Thursday, July 27, 2006

Tempat Tidur

Awal bulan lalu, rumah tangga saya sudah berusia lebih dari dua belas tahun. Usia yang menurut ibunda saya sudah lulus masa kritis. Selama masa itulah, rumah tangga kami menerapkan yang namanya asas kebersamaan. Kebersamaan hampir disemua lini. Pergi bersama, makan bersama, belanja bersama, sampai tidurpun harus bersama. Pendek kata, terasa tidak nyaman kalau ada salah satu dari anggota keluarga yang tidak ikut. Kurang lengkap rasanya. Jadi anda bisa bayangkan, tidur dalam satu tempat tidur untuk kami berlima. Sudah pasti uyel-uyelan, gerah dan panas. Apalagi musim Summer seperti sekarang ini.


Tentunya banyak perubahan antara dua belas tahun yang lalu dengan kehidupan sekarang. Bukan hanya pengalaman kehidupan yang bertambah, melainkan juga postur tubuh. Pada awal kehidupan berumah tangga, saya dan istri adalah pasangan yang (kata orang) berpostur langsing. Dua belas tahun kemudian, postur itu berangsur menjadi melebar, bukan hanya di daerah perut saja, tetapi juga menyerang daerah wajah, pipi dan leher

Yang lebih memprihatinkan lagi adalah ketika orang tua mengunjungi kami setelah 5 tahun tidak bertemu, komentar ibu saya pada waktu itu, “Walah le… kok badanmu sekarang bentuknya kotak”. Mau menyerang balik nggak enak, lha wong ibu sendiri yang bilang. Saya merasa sangat pasti walaupun belum pernah melihatnya sendiri, bahwa postur ini akan terlihat sangat jelek kalau dalam posisi duduk, dimana perutnya menjadi berlipat-lipat. Berkali-kali saya berkaca, mulai dari arah samping, depan, belakang, nungging, akhirnya saya menyerah dan berkata dalam hati, “Dari sudut manapun saya melihat, sama saja bentuknya. Dosa apa yang sudah saya perbuat sehingga untuk melihat perut saja, saya memerlukan ketabahan hati”. Oalah nasib…nasib…..

Mari kita tinggalkan masalah perut. Meskipun ukuran perut dan ukuran tempat tidur ada kaitannya, tetapi tulisan ini bukan berurusan dengan perut, melainkan dengan tempat tidur. Kalau dua belas tahun yang lalu, tempat tidur dengan kasur ukuran Twin masih mampu menampung kami berdua. (Namanya juga pengantin baru, tidak ada kasurpun jadilah, asal tidurnya berdekatan). Maka sekarang, dua belas tahun kemudian dengan ukuran badan yang XXL, tempat tidur dengan kasur ukuran King pun terasa masih terlalu sempit.

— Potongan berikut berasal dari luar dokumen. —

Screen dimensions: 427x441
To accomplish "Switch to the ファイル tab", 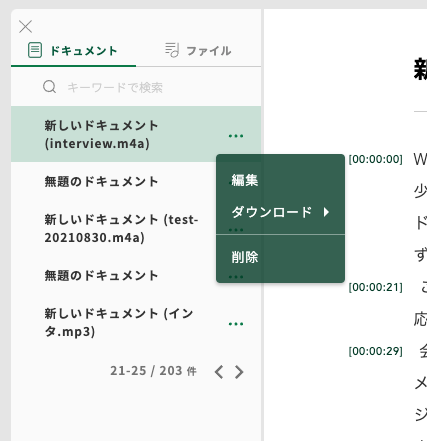I will pos(198,51).
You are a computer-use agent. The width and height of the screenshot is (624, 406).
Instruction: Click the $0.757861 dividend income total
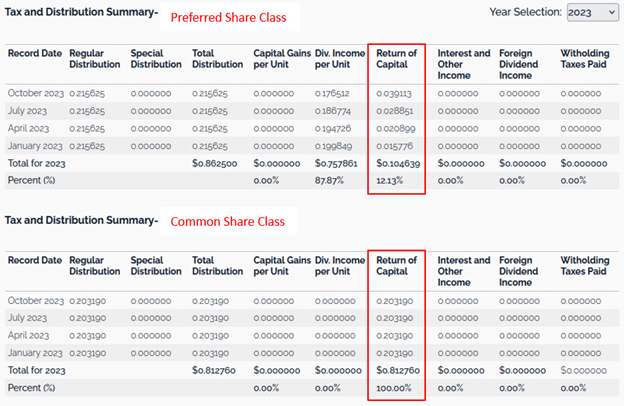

Karena masalah tempat tidur inilah, saya dan istri sempat uring-uringan. Maklum saja, kalau sudah masuk urusan rumah tangga, urusan sekecil apapun bisa menjadi besar. Walaupun menurut ibu saya, kami sudah lulus EBTA masa krisis.

Beberapa bulan sebelumnya, istri saya pernah berkomentar, “Sudah waktunya anak-anak harus tidur sendiri di kamar masing-masing”. Saya meng-amin-i saja pendapat istri saya ini. Ternyata amin saya ini mempunyai dampak secara financial yang tidak sedikit. Artinya, saya harus siap untuk tiga tempat tidur lengkap dengan aksesorisnya: kasur, bantal, sprei dan lain-lain. Untuk implementasinya, akhirnya kamipun bermaksud untuk melihat-lihat tempat tidur di salah satu toko furniture di kota kami. Bukan untuk membeli, tetapi melihat-lihat saja. Selama di toko itu, kami ditemani seorang Sales yang jago sekali meyakinkan pelanggannya. Nah sialnya pelanggannya itu adalah kami. Salah satu statement yang masuk ke benak kami adalah “Kasur dibilang layak pakai jika usia kasur dipakai itu dibawah 10 tahun, itupun tergantung dari kualitas kasurnya” (itu kata Sales..lho). Tidak hanya selesai dengan statement itu, Sales itu masih berkicau lagi, “Tubuh anda, mulai dari kepala sampai kaki harus memperoleh sesuatu yang layak. Untuk apa anda bekerja siang malam, sedangkan untuk organ anda sendiri anda masih pelit.” Hmmm….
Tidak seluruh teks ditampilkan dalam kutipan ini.